» **ASSIGNMENT**:
After locating the line with "Screen dimensions: 1143x524" in the entries below, set down exactly that line and each one after it to the end, skipping pictures.

Screenshot grounding data
----

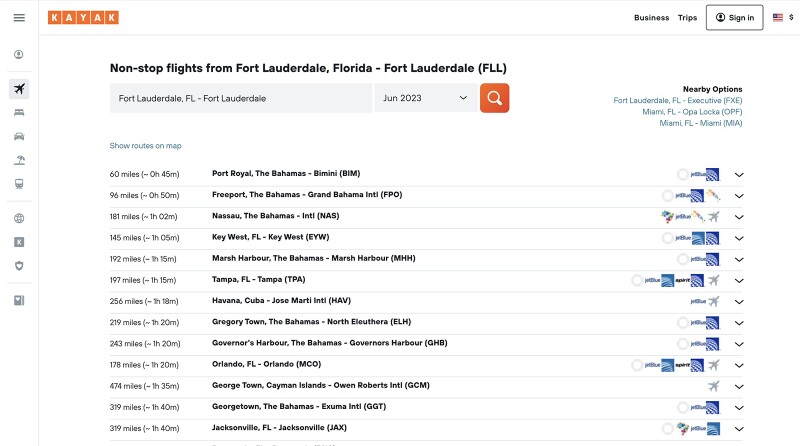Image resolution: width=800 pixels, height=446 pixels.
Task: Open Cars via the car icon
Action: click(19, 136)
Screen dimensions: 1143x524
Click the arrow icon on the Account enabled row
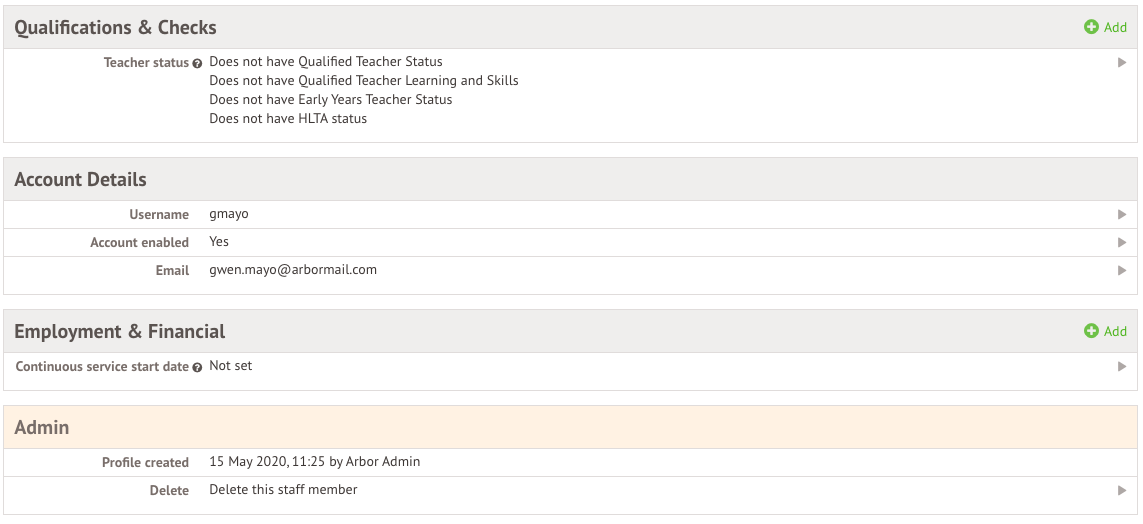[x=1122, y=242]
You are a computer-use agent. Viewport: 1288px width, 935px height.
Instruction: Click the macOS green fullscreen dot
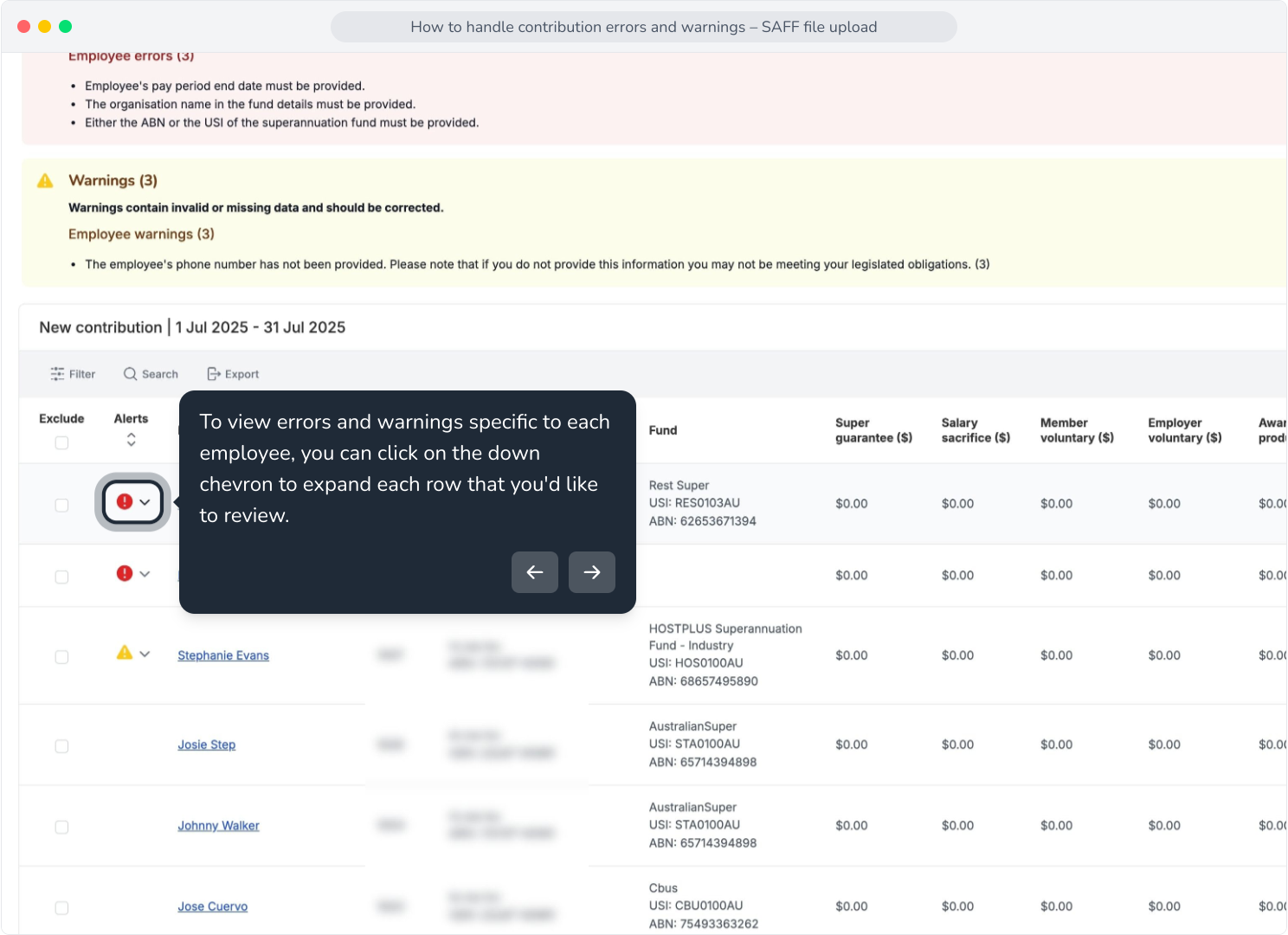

----

» **SOLUTION FOR THIS EXERCISE**:
Screen dimensions: 1143x524
Click the arrow icon on the Account enabled row
[x=1122, y=242]
You are a computer-use agent. Viewport: 1288px width, 935px height.
Instruction: Click the macOS green fullscreen dot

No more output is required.